Yes Scotland will argue that giving the country more control over its land, sea and air will enable the development of better policies to protect and sustain the natural environment and to combat pollution.
These claims have been contested by Better Together, which is campaigning for a No vote in next year's referendum, which argues that breaking apart the UK will make it harder to tackle global environmental problems.
The arguments have been prompted by a "referendum challenge" made by Scottish Environment Link, the umbrella body for more than 30 environment and conservation groups. It claims that getting reasoned responses from both sides on a major policy area is "a first" in the referendum campaign.

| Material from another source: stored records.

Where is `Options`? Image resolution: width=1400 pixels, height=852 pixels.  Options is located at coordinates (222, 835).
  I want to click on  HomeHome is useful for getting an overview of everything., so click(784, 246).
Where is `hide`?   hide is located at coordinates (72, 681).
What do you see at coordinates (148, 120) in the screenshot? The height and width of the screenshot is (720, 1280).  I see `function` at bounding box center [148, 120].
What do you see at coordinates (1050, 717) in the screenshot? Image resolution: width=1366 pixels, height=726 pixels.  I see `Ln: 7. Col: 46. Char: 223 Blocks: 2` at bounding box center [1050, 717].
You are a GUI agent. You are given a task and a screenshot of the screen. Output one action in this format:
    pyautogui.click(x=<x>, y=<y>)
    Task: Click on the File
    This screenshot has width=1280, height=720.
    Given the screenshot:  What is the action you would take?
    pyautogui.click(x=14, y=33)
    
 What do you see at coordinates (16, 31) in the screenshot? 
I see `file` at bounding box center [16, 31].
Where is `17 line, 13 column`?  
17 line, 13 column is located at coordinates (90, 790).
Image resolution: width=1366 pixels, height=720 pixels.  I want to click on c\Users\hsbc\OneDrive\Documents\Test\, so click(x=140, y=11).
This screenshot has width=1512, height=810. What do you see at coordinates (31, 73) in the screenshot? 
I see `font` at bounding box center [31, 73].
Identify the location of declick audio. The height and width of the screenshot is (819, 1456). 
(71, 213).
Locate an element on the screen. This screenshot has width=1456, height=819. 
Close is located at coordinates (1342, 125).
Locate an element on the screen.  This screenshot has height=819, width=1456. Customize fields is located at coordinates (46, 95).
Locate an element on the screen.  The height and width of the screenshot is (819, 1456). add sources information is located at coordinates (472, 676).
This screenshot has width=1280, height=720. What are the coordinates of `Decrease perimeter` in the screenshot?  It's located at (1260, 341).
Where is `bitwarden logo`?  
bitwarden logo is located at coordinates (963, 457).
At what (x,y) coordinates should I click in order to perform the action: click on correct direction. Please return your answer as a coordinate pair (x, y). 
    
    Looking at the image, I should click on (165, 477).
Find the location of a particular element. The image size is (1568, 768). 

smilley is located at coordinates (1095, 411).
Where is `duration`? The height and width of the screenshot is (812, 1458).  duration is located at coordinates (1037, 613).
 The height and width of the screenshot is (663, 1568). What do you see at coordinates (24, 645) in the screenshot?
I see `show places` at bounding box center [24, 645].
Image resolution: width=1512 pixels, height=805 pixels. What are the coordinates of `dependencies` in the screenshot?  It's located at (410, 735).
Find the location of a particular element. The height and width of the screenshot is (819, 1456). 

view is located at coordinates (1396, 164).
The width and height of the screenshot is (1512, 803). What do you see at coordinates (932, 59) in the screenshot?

Yes Scotland's submission was written by Stan Blackley, the campaign's director of communities. A prominent activist with the Scottish Green Party, he has worked as an environmental campaigner for more than 20 years with The Woodland Trust, WWF Scotland, the Scottish Wildlife Trust and Friends of the Earth Scotland.
"While I strongly support Scottish independence, I am not a nationalist," he said. "I recognise the significant positive progress that has been achieved through devolution, but the current devolution settlement is now limiting what we can do to make Scotland a greener and more sustainable country."
He argued that a Yes vote for Scottish independence would give Scotland full control over the policies that affect its environment and allow campaigners to continue to have a positive influence. "A No vote will leave us with limited opportunities, a distant and uninterested UK government speaking on our behalf, and little hope of much more progress," he said.
Independence would give Scotland the opportunity to "look afresh" at how best to govern ownership, access and use of Scotland's land, air and seas, Blackley argued. This would be greatly helped by gaining control of taxes.
Independence would also enable Scotland to pursue a "fundamentally different economic strategy" based on better social and environmental aims, he said. The way in which success was measured in society could be changed for the better.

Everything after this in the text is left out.